▸ EXERCISE BRIEF: Whichever lines of the entries hold the word "taskbar" should be identified and copied.

━━ DATA TO USE

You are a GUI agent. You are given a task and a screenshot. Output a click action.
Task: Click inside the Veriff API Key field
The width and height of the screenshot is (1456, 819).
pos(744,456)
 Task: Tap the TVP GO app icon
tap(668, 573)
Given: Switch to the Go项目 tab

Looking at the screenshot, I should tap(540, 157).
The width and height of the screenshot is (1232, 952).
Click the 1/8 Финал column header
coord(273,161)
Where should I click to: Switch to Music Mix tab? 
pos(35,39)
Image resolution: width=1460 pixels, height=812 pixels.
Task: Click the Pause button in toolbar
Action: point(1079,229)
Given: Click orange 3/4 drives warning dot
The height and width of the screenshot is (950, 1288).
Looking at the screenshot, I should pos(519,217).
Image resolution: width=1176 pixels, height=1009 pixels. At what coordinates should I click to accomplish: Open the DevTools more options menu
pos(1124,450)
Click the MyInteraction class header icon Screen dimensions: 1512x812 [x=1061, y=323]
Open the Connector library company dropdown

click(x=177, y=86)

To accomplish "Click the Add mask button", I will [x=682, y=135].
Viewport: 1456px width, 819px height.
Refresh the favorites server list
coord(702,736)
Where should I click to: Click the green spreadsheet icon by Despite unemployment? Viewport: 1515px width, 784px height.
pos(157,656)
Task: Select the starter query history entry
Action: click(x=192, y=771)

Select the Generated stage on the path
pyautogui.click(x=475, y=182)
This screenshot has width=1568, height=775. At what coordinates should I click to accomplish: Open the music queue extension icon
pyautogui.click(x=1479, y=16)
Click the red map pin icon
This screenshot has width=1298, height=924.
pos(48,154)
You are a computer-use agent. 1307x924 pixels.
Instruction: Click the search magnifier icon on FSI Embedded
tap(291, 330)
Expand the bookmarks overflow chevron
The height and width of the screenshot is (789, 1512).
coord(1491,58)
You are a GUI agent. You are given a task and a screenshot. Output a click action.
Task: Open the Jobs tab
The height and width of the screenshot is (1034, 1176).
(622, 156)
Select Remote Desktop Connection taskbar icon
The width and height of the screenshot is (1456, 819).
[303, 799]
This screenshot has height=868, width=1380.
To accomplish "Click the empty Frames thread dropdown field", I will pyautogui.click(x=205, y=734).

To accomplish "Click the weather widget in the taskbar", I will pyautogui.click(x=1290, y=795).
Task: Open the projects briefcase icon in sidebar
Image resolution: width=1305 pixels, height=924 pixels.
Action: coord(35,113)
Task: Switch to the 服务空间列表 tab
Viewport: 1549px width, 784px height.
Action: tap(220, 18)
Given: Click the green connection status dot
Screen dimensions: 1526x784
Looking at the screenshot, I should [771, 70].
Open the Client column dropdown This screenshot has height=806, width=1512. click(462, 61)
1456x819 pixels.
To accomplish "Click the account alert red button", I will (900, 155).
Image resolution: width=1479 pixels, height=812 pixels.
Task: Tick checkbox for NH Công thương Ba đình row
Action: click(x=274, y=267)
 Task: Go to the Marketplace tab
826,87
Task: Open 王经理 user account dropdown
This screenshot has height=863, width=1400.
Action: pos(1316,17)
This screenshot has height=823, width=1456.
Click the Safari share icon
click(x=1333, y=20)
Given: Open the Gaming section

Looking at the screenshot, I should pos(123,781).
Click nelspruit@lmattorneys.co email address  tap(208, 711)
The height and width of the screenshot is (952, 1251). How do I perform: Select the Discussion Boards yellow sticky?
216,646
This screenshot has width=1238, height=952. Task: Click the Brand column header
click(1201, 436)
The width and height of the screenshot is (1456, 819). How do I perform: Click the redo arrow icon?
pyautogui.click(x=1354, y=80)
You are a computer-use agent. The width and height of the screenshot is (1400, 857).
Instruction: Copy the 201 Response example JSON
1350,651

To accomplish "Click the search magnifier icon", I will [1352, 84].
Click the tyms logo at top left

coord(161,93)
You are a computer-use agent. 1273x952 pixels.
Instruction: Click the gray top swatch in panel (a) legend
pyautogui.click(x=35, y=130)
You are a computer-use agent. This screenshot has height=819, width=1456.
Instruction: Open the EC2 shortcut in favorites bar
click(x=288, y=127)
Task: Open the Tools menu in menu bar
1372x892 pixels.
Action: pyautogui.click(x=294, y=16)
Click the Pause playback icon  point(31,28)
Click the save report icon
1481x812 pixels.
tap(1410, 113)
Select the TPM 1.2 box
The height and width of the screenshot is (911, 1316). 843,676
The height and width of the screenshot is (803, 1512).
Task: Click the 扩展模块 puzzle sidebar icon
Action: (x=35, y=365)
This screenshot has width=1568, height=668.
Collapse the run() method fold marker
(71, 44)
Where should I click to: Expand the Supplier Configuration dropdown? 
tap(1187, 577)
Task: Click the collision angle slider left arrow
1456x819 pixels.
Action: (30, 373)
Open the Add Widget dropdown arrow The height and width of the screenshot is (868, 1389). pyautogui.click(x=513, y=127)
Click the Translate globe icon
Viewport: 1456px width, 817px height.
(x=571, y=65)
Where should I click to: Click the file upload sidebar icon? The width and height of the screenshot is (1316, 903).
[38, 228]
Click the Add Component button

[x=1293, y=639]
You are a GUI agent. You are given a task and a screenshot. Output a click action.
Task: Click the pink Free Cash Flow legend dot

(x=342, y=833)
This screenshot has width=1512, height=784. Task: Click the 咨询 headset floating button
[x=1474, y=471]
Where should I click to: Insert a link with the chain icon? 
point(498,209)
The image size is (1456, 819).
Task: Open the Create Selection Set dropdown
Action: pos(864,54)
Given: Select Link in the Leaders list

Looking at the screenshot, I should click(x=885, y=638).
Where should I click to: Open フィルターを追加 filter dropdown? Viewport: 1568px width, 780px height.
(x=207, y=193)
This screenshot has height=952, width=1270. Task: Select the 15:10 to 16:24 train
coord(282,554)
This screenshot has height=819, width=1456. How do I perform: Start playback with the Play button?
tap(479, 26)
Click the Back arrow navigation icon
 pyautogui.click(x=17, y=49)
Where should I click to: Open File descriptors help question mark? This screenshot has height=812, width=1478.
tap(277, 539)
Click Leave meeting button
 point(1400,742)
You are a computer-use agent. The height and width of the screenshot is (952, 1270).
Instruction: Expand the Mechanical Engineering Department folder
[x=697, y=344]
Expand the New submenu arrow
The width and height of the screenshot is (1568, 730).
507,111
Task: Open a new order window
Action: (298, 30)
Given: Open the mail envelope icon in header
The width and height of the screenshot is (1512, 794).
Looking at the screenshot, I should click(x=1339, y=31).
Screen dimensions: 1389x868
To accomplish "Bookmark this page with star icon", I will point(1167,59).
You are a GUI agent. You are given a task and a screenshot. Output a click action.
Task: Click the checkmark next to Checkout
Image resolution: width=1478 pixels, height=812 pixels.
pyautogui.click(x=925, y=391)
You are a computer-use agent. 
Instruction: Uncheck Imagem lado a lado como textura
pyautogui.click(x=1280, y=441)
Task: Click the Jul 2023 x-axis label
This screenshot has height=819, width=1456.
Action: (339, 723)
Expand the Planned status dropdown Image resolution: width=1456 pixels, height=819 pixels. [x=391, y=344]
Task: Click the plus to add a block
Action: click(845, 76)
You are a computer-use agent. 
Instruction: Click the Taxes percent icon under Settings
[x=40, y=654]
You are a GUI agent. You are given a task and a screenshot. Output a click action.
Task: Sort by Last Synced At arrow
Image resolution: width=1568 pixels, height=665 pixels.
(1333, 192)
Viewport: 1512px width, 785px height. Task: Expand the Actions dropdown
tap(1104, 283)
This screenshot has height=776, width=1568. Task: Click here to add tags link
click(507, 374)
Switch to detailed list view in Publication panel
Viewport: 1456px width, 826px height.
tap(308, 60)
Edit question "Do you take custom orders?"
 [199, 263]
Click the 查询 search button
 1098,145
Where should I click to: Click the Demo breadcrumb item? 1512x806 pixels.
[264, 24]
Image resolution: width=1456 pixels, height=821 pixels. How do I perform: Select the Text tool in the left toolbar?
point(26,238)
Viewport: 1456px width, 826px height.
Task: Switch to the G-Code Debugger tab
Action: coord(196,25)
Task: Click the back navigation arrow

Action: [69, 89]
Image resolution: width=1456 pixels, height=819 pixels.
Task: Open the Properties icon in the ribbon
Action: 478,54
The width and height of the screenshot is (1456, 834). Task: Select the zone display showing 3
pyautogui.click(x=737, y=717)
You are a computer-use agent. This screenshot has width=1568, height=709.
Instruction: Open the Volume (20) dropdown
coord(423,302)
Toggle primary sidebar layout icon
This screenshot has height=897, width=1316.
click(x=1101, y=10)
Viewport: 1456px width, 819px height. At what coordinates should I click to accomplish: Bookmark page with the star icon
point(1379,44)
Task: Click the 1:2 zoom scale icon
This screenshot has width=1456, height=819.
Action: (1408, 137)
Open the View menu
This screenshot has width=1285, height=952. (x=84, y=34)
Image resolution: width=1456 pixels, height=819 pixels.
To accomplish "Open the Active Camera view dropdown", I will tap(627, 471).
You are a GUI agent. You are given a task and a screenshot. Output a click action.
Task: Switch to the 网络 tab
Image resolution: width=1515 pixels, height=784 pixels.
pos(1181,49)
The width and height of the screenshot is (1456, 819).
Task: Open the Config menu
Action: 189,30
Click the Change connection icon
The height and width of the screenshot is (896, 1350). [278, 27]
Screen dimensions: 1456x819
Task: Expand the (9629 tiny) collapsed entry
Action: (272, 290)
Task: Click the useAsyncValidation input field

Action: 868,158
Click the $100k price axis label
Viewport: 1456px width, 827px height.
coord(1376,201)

━━━━

▸ EXERCISE ANSWER:
Select Remote Desktop Connection taskbar icon
To accomplish "Click the weather widget in the taskbar", I will pyautogui.click(x=1290, y=795).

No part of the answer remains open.